§ Information

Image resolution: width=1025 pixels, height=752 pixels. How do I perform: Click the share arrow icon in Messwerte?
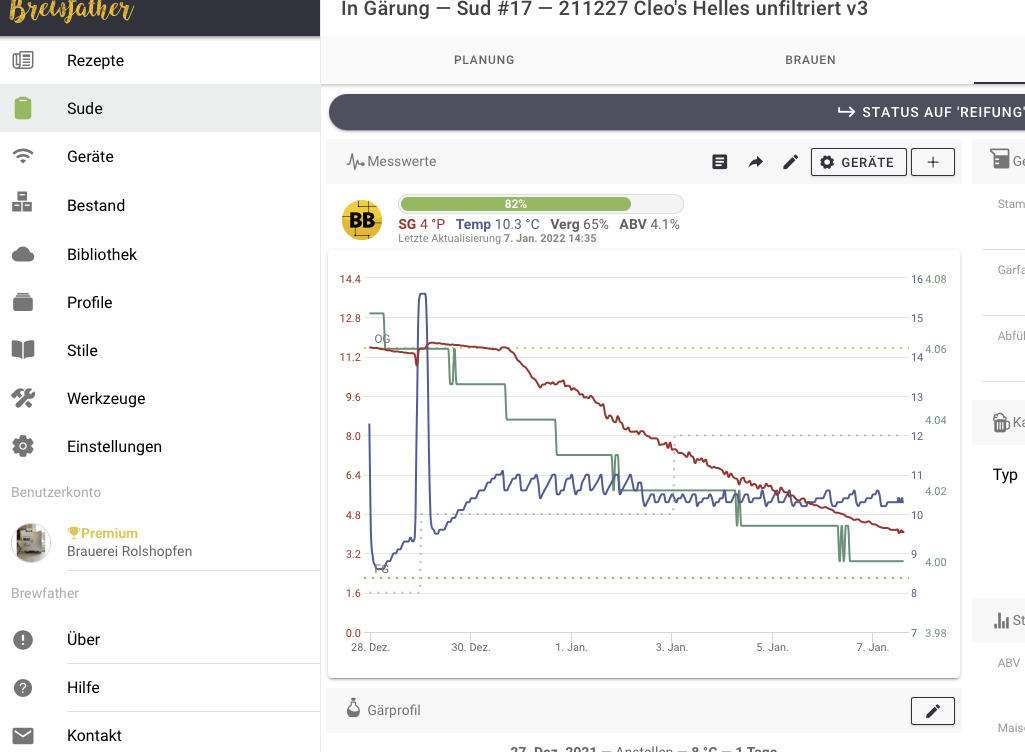[755, 162]
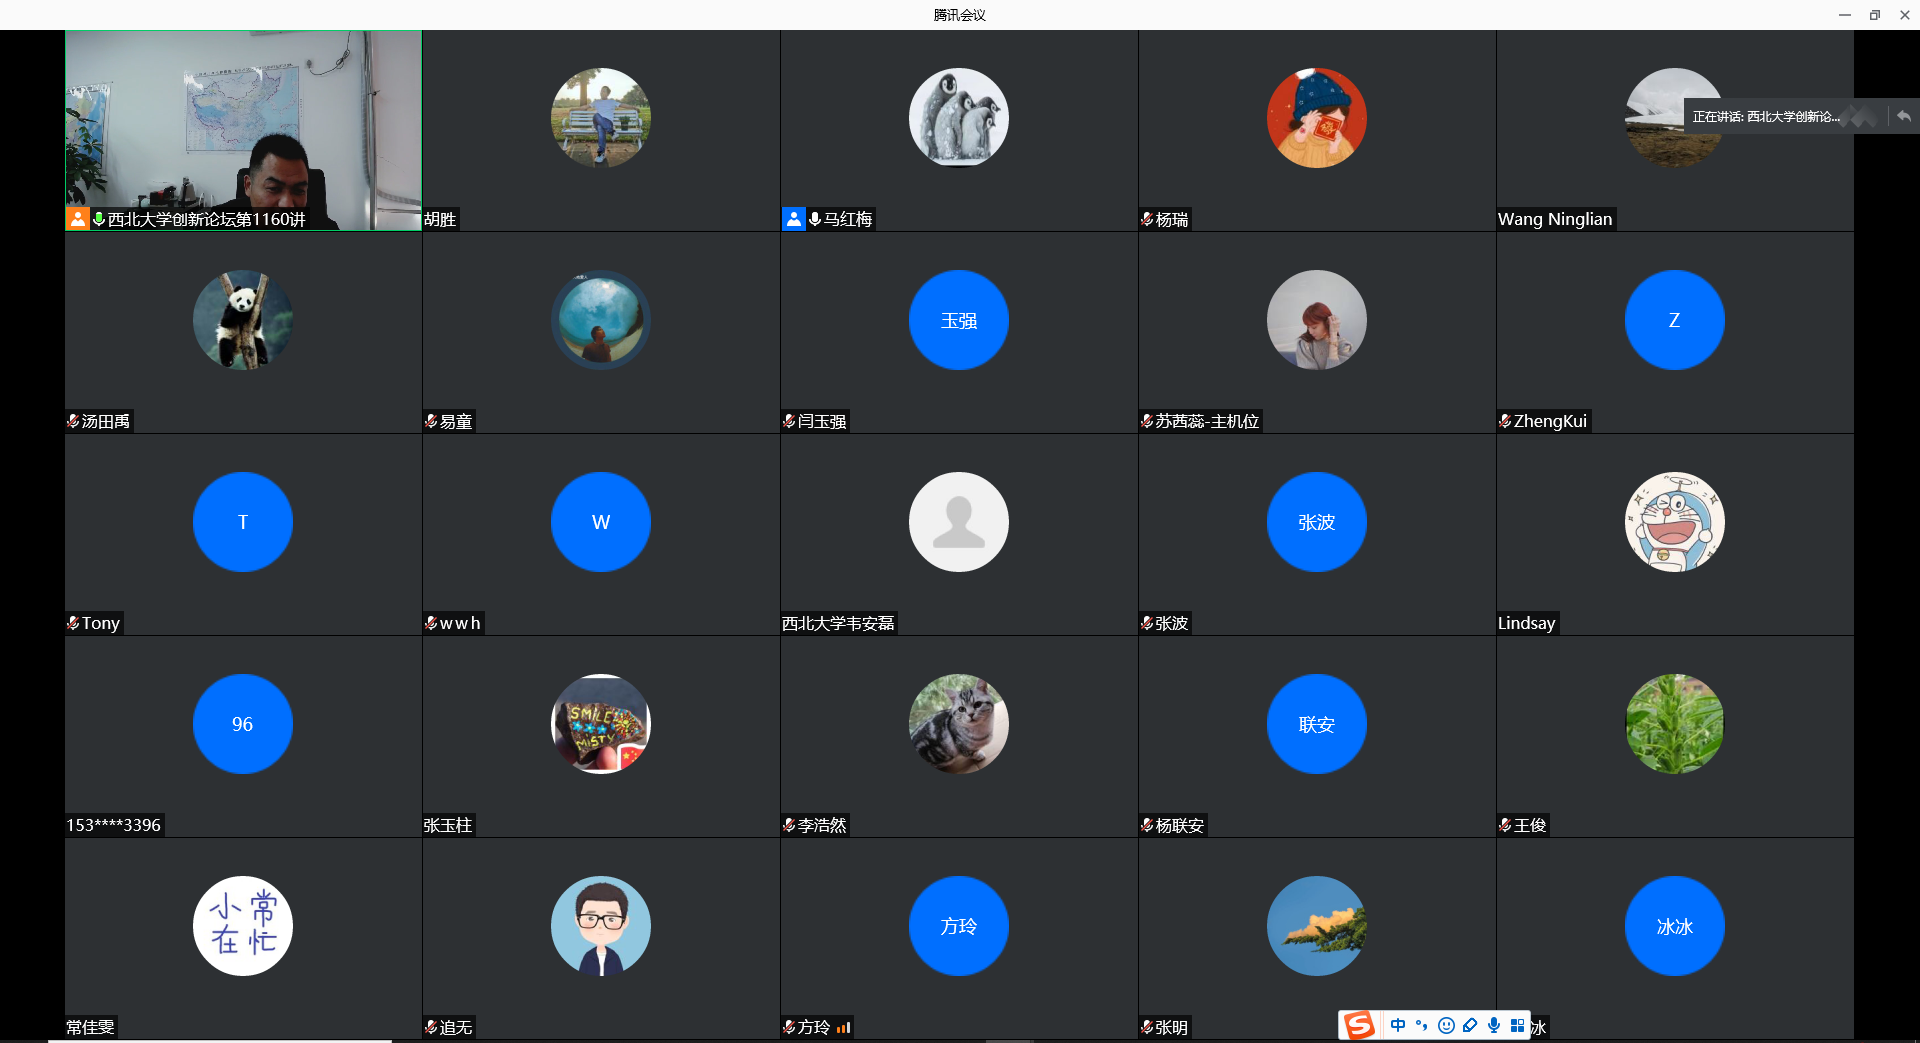Viewport: 1920px width, 1043px height.
Task: Click the orange host icon on speaker tile
Action: 77,219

§ Exercise description
Output the records above exactly as written, but leave out the pictures.

§ Response to the task
Image resolution: width=1025 pixels, height=752 pixels. How do I perform: Click the share arrow icon in Messwerte?
[755, 162]
Viewport: 1920px width, 1043px height.
Task: Click the orange host icon on speaker tile
Action: 77,219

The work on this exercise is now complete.